In Kisor v. Wilkie, the Federal Circuit deferred to the Veterans Administration’s (VA) definition of “relevant” when determining whether a veteran’s claim for benefits can be reconsidered.

James Kisor is a Vietnam veteran who participated in Operation Harvest Moon. In 1983 a VA psychiatrist, while noting Kisor’s participation in this operation, determined he didn’t have PTSD. Kisor was denied disability benefits. In 2007, Kisor was diagnosed with PTSD and the VA gave him full disability benefits prospectively. Kisor also asked the VA to “reconsider” his case and provide him with an effective date of benefits of 1983.    

Per regulation, VA’s receipt of “relevant official service department records that existed and had not been associated with the claims file when VA first decided the claim” allow an application to be reconsidered. Kisor claimed that his Combat History document and other paperwork from 1983 that document his participation in Operation Harvest Moon were such records.

Kisor didn’t argue that these records show that he was diagnosed with PTSD in 1983. Instead he claims that these records were “relevant because they speak to the presence of an in-service stressor, one of the requirements of compensation for an alleged service-connected injury.” The VA claims they are not “relevant” because “they addressed the matter of an in-service stressor, which was not ‘in issue,’ rather than the issue of whether he suffered from PTSD, which was ‘in issue.’”

*DIRECTIONS FOR THIS TASK*
Extend the passage on Kisor v. Wilkie, picking up after its final sentence. The entries that follow come from a separate source.

*EXTRACTED RECORDS*
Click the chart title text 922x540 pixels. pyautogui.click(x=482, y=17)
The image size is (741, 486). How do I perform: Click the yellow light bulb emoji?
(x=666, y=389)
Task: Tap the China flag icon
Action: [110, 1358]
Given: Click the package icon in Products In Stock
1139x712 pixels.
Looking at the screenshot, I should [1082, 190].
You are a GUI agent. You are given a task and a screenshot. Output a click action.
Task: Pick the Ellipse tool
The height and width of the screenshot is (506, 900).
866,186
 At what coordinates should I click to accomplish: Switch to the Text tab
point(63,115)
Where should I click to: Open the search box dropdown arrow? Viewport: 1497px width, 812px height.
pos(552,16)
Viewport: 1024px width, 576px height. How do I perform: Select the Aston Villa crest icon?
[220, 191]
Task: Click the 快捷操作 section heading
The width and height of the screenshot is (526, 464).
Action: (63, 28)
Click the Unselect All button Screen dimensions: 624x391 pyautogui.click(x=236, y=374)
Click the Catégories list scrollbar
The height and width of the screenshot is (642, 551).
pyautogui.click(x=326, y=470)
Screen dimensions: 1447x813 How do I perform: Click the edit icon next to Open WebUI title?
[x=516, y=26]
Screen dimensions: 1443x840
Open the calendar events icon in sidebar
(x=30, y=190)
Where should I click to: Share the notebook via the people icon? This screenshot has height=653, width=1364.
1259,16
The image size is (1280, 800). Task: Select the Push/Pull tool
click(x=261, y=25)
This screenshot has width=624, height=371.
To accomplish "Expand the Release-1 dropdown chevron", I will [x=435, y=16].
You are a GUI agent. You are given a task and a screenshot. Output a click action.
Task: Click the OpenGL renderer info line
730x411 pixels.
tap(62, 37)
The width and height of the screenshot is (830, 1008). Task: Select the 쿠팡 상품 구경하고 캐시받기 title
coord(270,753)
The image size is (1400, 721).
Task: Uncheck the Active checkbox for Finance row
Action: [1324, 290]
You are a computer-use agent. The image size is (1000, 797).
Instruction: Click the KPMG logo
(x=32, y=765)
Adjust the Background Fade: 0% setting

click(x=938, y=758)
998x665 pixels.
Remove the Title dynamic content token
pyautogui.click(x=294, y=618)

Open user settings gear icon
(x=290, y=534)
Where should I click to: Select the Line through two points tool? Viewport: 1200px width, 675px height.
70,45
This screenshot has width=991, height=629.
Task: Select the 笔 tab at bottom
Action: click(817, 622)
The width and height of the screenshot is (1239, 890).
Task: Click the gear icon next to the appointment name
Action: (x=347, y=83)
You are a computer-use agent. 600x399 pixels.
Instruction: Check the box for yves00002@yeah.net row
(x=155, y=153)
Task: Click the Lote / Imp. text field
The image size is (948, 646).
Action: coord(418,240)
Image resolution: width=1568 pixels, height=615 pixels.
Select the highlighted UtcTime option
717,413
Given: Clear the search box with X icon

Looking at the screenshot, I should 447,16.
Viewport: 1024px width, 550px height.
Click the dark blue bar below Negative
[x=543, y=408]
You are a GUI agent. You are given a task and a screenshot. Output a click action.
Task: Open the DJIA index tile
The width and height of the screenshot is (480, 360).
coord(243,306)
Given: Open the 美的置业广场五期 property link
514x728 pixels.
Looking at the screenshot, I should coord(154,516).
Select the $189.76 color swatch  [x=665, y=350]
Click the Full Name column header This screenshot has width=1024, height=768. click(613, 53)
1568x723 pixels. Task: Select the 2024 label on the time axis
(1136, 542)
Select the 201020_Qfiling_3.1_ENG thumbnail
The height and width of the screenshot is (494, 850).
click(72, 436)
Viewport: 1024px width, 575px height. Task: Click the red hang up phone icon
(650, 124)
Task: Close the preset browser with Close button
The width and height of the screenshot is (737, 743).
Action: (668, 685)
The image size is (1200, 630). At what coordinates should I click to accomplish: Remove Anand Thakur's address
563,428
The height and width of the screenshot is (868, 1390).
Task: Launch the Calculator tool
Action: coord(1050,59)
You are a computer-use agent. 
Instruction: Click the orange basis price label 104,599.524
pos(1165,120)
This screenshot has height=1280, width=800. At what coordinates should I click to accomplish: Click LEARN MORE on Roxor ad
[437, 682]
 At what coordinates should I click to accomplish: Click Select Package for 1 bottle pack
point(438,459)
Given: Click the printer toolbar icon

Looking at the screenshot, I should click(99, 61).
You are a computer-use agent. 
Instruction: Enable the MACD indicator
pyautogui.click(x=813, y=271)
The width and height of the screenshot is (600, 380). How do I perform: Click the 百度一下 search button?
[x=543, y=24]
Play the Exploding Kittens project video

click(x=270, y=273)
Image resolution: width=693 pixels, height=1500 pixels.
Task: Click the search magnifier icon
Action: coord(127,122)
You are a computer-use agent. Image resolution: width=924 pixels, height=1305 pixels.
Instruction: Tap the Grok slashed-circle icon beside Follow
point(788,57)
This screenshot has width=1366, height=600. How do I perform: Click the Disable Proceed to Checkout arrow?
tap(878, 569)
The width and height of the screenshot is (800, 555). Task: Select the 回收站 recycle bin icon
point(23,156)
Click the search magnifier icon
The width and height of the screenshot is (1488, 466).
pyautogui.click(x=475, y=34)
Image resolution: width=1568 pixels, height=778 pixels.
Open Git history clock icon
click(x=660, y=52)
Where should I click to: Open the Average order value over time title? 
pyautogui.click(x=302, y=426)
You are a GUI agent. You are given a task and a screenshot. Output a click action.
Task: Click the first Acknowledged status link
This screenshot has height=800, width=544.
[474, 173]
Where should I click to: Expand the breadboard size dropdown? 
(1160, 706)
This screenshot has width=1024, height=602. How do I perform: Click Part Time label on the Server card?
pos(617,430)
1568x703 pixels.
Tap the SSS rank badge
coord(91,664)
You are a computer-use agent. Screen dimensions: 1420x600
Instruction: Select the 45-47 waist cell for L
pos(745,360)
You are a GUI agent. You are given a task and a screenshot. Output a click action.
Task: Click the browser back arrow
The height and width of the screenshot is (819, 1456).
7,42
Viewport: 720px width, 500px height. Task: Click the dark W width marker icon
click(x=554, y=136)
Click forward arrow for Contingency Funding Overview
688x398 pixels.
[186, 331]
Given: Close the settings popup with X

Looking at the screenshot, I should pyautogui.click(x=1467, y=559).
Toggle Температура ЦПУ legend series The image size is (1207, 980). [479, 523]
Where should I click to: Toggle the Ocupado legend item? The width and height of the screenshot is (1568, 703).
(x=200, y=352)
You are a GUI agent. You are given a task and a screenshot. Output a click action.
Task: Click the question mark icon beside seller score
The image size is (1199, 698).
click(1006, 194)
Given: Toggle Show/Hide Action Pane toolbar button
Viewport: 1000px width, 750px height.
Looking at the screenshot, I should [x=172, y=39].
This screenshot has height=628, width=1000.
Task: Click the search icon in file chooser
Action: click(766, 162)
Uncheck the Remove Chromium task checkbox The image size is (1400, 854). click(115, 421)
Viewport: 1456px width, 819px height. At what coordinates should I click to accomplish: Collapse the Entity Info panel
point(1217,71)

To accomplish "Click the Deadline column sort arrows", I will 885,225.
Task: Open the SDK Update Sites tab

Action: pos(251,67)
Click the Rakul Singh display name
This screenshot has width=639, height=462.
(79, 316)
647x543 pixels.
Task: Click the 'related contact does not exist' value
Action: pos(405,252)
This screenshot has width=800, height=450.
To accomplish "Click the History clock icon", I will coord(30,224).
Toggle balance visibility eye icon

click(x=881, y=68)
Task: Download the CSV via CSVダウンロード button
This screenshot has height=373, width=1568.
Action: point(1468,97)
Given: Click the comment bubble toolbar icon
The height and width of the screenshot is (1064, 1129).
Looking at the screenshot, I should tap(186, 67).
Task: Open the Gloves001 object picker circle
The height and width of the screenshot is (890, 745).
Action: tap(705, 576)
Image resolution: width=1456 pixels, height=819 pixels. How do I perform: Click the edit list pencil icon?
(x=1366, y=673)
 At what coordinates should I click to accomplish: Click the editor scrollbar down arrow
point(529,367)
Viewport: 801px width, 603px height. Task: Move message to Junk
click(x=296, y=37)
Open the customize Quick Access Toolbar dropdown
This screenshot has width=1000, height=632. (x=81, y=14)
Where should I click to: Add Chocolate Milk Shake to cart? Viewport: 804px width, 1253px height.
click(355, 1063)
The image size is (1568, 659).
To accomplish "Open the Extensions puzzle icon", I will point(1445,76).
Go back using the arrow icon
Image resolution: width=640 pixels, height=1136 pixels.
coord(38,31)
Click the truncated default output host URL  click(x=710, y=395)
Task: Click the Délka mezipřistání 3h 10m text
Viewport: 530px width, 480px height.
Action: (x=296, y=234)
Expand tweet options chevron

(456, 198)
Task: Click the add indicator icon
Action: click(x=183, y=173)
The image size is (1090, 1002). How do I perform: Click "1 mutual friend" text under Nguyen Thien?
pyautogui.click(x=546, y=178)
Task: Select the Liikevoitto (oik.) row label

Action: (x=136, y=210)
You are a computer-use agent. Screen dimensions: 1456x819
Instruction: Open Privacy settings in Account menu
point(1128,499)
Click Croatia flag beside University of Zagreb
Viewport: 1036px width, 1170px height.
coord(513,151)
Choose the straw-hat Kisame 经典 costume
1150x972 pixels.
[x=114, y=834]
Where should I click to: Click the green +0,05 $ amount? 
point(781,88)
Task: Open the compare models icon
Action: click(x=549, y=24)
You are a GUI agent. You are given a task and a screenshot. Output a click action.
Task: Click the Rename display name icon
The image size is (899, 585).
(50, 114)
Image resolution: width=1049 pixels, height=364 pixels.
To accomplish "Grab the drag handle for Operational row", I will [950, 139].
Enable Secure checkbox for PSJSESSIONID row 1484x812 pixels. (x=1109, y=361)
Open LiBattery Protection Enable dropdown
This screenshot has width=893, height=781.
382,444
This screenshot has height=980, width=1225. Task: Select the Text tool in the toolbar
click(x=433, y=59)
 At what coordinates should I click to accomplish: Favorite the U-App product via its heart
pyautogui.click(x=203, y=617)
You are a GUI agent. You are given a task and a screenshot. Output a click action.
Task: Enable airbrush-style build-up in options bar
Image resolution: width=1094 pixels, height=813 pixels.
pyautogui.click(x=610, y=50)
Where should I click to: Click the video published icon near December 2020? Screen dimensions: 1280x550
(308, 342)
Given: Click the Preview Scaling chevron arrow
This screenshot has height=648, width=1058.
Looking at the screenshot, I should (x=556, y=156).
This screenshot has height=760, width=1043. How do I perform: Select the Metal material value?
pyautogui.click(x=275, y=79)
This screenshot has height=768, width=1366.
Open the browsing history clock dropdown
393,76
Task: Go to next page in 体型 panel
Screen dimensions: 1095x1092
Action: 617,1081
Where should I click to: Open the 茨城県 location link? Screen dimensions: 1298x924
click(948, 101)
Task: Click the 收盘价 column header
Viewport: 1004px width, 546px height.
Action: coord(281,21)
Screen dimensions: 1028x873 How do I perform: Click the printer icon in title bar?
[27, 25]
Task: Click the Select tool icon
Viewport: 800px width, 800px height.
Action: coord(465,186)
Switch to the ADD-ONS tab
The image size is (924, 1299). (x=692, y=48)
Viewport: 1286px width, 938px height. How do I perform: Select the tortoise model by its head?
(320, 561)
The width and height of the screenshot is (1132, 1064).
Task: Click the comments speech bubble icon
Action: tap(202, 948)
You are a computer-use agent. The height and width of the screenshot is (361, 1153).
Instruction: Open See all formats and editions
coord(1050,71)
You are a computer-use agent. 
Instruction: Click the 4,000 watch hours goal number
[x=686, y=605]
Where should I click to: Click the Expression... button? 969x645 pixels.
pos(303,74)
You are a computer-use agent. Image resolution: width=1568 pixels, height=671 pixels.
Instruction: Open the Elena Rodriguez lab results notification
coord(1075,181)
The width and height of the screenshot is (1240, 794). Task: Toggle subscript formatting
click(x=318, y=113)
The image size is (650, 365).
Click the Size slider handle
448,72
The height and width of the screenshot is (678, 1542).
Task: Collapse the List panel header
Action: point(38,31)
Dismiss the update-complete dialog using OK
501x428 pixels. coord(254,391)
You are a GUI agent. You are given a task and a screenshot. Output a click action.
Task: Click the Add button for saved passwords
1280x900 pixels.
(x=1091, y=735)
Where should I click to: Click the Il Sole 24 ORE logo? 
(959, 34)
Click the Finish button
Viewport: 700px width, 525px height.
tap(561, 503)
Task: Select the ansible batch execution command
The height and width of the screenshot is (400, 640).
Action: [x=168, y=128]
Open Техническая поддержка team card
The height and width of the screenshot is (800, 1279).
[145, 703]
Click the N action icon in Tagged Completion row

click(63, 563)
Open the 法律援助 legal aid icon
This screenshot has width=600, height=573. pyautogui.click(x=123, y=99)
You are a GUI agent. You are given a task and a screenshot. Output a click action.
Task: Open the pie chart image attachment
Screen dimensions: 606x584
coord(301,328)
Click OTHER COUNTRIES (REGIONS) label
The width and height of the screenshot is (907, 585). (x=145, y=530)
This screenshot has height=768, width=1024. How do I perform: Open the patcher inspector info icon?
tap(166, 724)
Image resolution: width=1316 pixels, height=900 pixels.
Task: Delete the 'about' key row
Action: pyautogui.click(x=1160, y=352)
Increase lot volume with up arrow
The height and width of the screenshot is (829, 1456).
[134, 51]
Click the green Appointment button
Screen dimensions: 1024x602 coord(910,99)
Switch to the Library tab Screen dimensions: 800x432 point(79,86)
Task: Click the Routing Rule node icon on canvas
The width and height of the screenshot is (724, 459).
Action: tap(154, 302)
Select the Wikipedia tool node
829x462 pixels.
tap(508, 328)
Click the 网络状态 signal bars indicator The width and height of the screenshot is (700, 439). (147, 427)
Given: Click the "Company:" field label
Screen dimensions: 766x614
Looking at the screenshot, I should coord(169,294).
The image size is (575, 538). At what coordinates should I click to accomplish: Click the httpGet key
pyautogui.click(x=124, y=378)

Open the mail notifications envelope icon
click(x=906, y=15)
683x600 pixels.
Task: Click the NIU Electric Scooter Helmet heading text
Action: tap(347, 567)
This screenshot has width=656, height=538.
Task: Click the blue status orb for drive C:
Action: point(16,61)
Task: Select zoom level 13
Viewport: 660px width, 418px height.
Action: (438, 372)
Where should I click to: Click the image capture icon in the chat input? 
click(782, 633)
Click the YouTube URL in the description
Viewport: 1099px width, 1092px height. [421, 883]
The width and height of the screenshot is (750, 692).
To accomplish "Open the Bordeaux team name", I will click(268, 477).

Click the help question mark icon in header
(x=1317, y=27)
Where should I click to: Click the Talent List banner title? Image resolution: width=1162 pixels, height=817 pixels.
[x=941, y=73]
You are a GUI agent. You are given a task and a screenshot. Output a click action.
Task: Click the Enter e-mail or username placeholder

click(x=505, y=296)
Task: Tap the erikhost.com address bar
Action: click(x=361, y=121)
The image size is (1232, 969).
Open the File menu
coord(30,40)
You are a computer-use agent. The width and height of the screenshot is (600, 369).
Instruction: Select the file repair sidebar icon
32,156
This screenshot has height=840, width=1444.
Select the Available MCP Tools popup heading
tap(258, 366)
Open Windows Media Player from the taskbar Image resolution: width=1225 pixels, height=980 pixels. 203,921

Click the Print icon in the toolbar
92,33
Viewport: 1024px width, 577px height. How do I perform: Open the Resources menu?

*OUTPUT FOR THIS EXERCISE*
Kisor argued for a broad definition of “relevant” and the VA argued for a narrow definition. Deferring to the VA, the Federal Circuit adopted the VA’s narrow definition of “relevant” noting it isn’t “plainly erroneous or inconsistent” with the VA’s regulatory framework.

The SLLC amicus brief argues the Supreme Court should overturn Auer. “By demanding deference to an agency’s interpretation of its own regulations, Auer provides a powerful incentive for agencies to abandon the notice-and-comment process that facilities dialogue among federal, state and local governments.  This, in turn, invites dramatic shifts in federal policy with each new administration — and tends to result in policies that lack the clarity and wisdom that public participation can engender.

Worse still, when agencies do engage in notice-and-comment rulemaking under the Auer regime, they do so knowing that by crafting ambiguous regulations they can expand their own power to unilaterally dictate federal policy through subsequent interpretation.”

The Supreme Court will hear the case on March 27, with a decision expected at the end of June.

Allyson N. Ho, Kathryn Cherry, and Elizabeth A. Kiernan of Gibson, Dunn & Crutcher wrote the SLLC amicus brief which the following organizations joined: NACo, the National Conference of State Legislatures, the Council of State Governments, the United States Conference of Mayors, the International City/County Management Association and the International Municipal Lawyers Association, the Government Finance Officers Association and the National School Boards Association.